黄色の攻略対象であるドミトリー・エヴァンズ侯爵令息は現在魔法学院の二年生だ。


あられもない姿で寝台に横たわる彼は、アンジェラ・ポートマン公爵令嬢を背後から抱きしめた。


魔法学院の男子寮と女子寮は互いに行き来ができない決まりになっているが、いくらでも抜け道はある。


ドミトリーはしょっちゅうアンジェラの部屋に忍び込んでは逢瀬を楽しんでいた。


真剣な付き合いではない遊びが前提だから、気楽な関係が心地いいドミトリーにとっては都合の良い相手と言える。

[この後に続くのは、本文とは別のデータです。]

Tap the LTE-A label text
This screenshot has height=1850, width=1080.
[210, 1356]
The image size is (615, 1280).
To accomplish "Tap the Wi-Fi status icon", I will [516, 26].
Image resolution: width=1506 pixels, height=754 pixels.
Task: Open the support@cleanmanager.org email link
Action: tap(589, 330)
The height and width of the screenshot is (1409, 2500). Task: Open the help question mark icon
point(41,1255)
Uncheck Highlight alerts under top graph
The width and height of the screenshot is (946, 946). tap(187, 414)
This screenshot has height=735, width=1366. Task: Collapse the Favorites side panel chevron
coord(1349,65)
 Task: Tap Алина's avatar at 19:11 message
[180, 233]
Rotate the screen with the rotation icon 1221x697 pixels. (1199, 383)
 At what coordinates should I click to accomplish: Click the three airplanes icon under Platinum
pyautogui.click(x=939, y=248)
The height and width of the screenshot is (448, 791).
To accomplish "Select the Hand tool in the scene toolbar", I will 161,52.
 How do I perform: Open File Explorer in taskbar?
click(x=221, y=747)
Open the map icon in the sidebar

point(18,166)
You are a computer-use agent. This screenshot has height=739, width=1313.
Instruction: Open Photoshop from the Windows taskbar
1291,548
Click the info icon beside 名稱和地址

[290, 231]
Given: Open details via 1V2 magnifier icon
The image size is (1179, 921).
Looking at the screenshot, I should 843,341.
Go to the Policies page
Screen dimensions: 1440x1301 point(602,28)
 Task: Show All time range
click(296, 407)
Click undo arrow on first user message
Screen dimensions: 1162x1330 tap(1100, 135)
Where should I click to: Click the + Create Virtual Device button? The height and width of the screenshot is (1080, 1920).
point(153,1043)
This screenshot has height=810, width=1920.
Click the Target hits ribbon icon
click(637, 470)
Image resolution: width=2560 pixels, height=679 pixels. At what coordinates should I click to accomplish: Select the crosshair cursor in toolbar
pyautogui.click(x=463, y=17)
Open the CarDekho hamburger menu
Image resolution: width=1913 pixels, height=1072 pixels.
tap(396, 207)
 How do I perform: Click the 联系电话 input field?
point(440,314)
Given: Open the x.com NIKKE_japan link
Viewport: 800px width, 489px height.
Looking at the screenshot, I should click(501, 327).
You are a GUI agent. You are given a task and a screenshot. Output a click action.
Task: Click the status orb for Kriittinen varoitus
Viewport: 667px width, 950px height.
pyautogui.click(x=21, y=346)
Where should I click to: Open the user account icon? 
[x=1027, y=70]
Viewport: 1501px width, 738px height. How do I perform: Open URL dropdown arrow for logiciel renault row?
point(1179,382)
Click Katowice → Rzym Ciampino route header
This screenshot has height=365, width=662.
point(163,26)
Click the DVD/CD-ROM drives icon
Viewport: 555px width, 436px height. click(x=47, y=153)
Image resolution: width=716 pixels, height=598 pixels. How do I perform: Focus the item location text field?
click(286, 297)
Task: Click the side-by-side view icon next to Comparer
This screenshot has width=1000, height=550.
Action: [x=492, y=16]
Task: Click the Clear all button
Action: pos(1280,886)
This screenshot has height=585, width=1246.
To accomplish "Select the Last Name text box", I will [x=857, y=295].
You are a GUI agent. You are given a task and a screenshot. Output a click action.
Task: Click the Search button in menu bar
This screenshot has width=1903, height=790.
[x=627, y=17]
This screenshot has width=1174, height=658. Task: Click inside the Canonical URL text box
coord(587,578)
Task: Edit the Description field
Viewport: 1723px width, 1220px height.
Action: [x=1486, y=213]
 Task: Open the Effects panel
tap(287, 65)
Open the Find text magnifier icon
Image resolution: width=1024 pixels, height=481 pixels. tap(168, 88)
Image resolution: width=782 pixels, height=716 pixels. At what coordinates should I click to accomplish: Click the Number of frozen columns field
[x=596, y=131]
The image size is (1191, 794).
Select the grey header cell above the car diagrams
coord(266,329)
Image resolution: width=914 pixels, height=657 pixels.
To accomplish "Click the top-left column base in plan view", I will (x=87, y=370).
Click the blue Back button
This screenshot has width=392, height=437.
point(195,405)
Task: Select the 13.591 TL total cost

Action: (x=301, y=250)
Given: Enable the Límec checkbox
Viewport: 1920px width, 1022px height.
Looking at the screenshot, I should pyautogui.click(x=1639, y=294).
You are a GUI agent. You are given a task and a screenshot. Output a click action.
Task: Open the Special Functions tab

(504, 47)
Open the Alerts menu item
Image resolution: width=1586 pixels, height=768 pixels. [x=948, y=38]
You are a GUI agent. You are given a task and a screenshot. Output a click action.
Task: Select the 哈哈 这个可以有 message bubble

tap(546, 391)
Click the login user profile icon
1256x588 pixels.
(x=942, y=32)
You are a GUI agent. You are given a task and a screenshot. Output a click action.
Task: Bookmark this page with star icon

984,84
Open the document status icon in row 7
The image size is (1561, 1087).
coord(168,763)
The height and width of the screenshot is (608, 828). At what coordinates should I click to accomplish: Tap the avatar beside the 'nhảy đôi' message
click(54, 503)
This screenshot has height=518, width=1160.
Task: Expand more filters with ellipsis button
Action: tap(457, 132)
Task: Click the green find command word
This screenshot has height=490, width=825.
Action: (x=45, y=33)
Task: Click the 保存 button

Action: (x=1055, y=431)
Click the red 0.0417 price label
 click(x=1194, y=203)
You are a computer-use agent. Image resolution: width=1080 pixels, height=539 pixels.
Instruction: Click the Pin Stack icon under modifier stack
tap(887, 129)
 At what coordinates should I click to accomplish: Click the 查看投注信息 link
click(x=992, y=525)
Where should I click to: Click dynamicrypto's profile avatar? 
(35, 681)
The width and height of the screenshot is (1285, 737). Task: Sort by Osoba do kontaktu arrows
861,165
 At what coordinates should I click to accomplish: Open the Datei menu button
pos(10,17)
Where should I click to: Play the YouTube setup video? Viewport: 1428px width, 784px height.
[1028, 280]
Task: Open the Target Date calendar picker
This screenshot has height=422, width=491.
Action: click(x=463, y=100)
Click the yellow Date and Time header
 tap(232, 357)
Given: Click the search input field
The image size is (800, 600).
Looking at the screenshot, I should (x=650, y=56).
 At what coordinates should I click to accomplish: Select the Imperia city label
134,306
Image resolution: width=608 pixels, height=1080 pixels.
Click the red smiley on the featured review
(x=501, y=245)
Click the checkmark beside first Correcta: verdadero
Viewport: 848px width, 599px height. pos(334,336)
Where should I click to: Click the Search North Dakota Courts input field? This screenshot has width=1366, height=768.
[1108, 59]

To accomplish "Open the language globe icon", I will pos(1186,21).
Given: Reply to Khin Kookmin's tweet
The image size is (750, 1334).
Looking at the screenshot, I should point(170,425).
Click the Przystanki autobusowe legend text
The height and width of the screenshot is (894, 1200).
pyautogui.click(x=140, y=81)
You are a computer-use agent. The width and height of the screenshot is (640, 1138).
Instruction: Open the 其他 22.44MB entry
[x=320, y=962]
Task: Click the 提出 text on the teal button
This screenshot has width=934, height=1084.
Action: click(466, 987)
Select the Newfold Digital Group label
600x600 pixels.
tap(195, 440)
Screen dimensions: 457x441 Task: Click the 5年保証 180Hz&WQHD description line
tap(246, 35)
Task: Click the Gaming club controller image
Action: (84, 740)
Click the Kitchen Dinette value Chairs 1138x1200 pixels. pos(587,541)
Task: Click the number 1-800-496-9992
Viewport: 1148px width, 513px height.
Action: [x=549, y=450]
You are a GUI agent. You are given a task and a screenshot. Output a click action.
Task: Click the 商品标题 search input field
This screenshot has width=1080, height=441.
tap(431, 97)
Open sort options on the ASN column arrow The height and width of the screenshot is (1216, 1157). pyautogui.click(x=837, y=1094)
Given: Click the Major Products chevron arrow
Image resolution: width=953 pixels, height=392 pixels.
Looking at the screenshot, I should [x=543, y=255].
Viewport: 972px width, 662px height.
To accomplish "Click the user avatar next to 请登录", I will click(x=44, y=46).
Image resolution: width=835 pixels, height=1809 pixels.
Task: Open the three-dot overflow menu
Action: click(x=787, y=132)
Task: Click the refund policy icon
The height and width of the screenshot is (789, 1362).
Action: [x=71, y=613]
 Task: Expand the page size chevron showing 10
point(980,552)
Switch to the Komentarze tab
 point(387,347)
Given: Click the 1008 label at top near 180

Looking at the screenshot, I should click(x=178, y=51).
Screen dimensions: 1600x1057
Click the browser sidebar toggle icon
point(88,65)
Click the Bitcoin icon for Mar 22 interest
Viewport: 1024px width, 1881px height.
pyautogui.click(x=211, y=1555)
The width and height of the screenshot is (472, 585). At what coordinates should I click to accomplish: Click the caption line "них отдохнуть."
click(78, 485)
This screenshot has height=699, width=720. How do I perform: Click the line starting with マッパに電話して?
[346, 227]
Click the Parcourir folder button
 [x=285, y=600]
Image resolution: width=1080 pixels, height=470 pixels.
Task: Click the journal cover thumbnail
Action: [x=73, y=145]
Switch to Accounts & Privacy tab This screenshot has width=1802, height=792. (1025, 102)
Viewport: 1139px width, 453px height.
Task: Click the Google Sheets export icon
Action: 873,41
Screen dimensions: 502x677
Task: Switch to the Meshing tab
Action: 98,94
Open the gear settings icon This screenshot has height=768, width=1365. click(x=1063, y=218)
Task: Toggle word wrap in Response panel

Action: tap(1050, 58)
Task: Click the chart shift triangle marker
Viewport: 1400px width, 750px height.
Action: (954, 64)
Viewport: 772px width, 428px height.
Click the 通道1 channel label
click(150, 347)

「・・・それで、僕のことが好きだっている女の子がいるの?」

「そうよ。アリソン・ロバーツっていううちのクラスの生徒なんだけど」


「あれ?ニコラス殿下の彼女じゃなかったっけ?狙ってる男が多かったけどガードが堅くて近づけないって噂を聞いたことがあるよ」

「ニックとはうまくいっていないみたい。もうすぐ別れるんじゃないかしら?もっと、気楽に情事を楽しみたいんだって」


「へぇ。滅茶苦茶スタイルがいいって噂は聞いたことあるよ。顔も結構可愛いんだよね?髪は茶色だけど・・・」

「ふふっ、そうなの。それで、彼女ね、乱暴なのが好きなんだって。だから、抵抗しても止めちゃダメよ?強引にしてあげて。そうすると喜ぶから」

「へぇ、エロイな。楽しみだわ」


ドミトリーはニヤリと笑って唇を舐めた。



***



翌日の放課後、寮長が血相を変えて魔法学院にやって来た。


赤毛の担任教師エイドリアン・ジョンソンが


「・・・女子寮に侵入者があったらしい。現在寮の安全管理を確認中なので、寮に戻っても入ることが出来ない。帰宅の許可が出るまで教室で待つように!」


と生徒に指示をする。


「どろぼう・・・?」

「侵入者って、あんなに魔法で守られている建物が?」

「ちょっと怖いんだけど」


ジョンソン先生が教室を出た途端、生徒たちが一斉に騒ぎ出した。


「アリー、ちょっと来てちょうだい」


リズに声を掛けられて、アリソンが教室の外に出るとアラン、ニック、リリアが待っていた。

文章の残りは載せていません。